An exact transcription of all the data is required, with every image removed.

The input: Begin

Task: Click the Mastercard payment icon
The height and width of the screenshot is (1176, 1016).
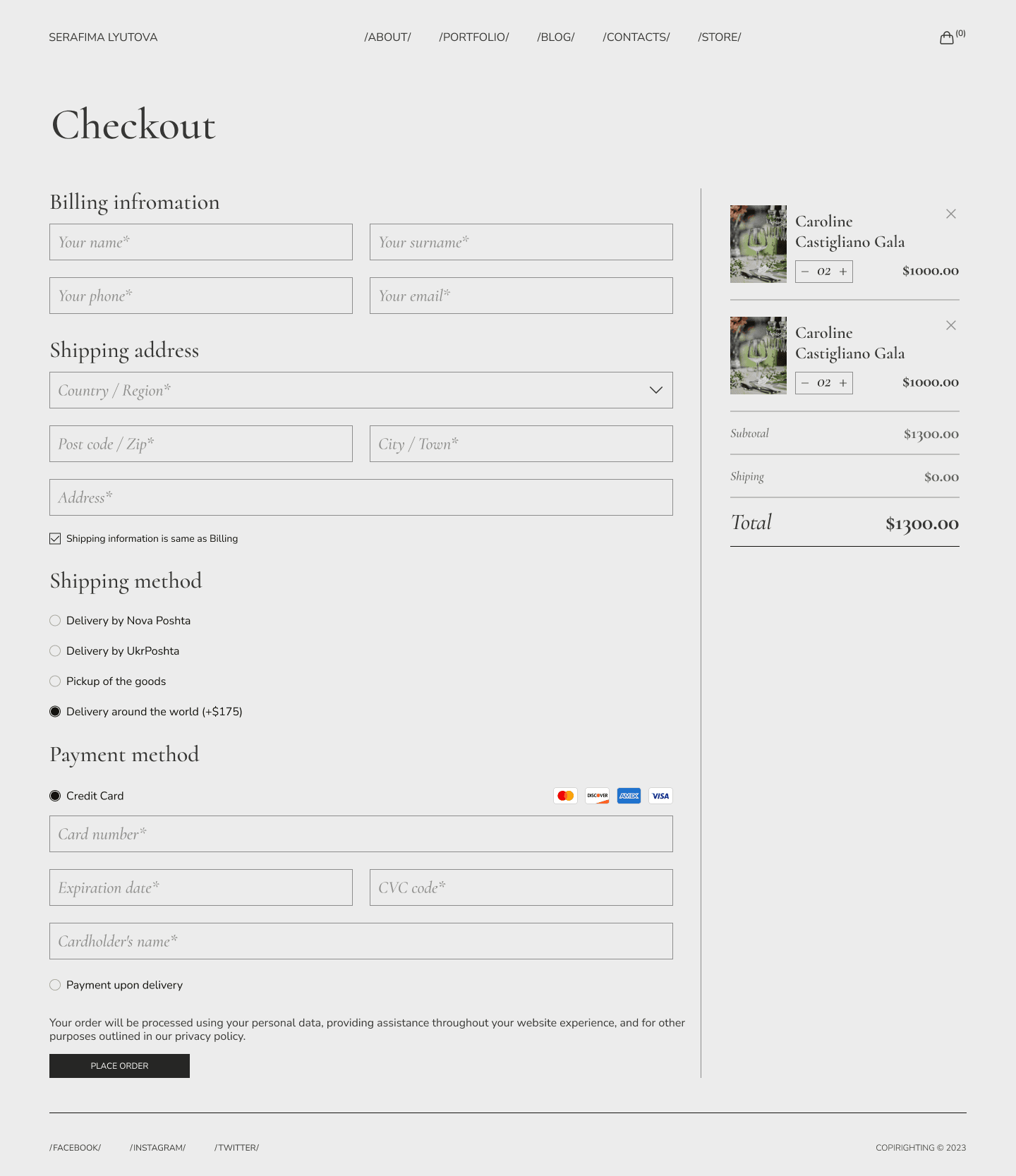Action: pyautogui.click(x=565, y=796)
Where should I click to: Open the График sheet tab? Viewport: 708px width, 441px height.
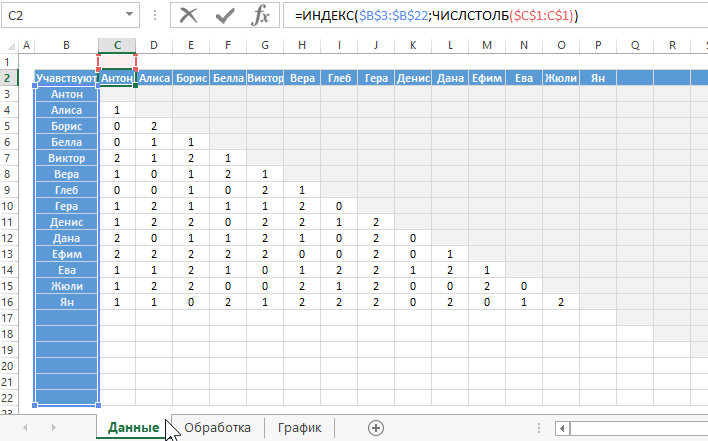click(x=299, y=427)
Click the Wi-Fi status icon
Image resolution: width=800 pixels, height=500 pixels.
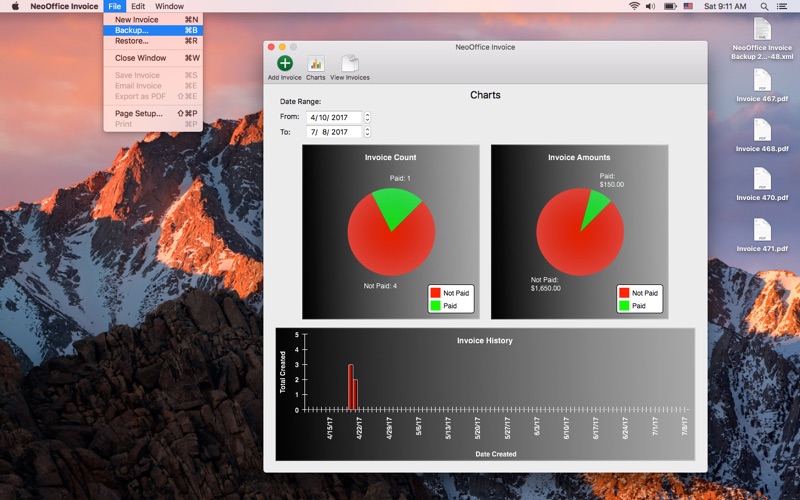[x=634, y=6]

The input: End

> [Solution for this exercise]:
Task: Click the Mastercard payment icon
The height and width of the screenshot is (1176, 1016).
Action: pyautogui.click(x=565, y=796)
Where should I click to: Open the График sheet tab? Viewport: 708px width, 441px height.
click(x=299, y=427)
Click the Wi-Fi status icon
Image resolution: width=800 pixels, height=500 pixels.
[x=634, y=6]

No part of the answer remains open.